Each beneficial owner agrees that, upon receipt of any notice from the
Company of the happening of any event or the discovery of any facts, each of the
kind described in Section 3(e)(v) hereof, such beneficial owner will forthwith
discontinue disposition of Debentures pursuant to the Shelf Registration
Statement until such beneficial owner's receipt of the copies of the
supplemented or amended Prospectus contemplated by Section 3(j) hereof, and, if
so directed by the Company, such beneficial owner will deliver to the Company
(at its expense) all copies in such beneficial owner's possession, other than
permanent file copies then in such Holder's possession, of the Prospectus
covering such Debentures current at the time of receipt of such notice.

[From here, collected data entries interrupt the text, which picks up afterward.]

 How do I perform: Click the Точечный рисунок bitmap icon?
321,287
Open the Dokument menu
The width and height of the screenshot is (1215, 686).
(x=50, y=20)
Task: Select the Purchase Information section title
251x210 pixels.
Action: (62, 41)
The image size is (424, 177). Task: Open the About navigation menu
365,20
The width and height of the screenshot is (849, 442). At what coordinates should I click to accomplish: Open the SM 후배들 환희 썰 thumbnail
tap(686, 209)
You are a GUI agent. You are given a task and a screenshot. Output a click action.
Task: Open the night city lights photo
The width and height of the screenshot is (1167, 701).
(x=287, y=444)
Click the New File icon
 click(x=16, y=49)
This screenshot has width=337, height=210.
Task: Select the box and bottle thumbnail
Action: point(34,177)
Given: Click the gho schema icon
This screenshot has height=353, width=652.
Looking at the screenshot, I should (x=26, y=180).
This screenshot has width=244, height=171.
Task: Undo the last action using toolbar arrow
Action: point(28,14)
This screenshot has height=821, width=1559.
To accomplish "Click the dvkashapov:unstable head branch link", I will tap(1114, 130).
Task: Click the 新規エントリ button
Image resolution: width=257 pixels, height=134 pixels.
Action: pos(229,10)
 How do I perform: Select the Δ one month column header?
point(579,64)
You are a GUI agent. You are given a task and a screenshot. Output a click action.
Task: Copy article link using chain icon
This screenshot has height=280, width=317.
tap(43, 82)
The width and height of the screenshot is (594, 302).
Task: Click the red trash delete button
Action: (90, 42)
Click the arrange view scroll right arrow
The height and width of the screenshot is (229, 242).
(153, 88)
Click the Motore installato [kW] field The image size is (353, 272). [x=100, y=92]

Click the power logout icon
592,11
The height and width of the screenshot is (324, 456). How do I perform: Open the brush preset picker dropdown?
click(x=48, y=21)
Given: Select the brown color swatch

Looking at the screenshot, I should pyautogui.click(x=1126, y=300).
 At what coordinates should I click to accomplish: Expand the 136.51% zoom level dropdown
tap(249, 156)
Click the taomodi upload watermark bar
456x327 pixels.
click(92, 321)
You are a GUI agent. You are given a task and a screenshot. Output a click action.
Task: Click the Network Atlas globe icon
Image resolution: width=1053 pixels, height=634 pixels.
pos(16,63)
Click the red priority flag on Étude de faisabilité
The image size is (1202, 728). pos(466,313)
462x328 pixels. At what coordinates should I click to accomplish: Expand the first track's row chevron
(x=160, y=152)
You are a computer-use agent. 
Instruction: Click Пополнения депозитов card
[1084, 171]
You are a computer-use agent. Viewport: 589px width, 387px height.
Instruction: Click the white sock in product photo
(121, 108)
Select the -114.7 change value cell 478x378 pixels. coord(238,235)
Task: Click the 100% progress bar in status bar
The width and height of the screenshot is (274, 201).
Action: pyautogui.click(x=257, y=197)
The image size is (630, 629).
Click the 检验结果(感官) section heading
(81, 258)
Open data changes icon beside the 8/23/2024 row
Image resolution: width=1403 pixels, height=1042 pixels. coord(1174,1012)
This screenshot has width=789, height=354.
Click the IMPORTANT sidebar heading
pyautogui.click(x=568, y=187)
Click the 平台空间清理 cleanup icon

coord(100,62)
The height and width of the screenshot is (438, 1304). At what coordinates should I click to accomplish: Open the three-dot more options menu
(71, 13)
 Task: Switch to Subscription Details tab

If any of the Debentures covered by any Shelf Registration Statement are to
be sold in an underwritten offering, the underwriter or underwriters and manager
or managers that will manage such offering will be selected by the Majority
Holders of such Debentures included in such offering, provided such selection is
acceptable to the Company. No beneficial owner of Debentures may participate in
any underwritten registration hereunder unless such beneficial owner (a) agrees
to sell such beneficial owner's Debentures on the basis provided in any
underwriting arrangements approved by the persons entitled hereunder to approve
such arrangements and (b) completes and executes all questionnaires, powers of
attorney, indemnities, underwriting agreements and other documents required
under the terms of such underwriting arrangements.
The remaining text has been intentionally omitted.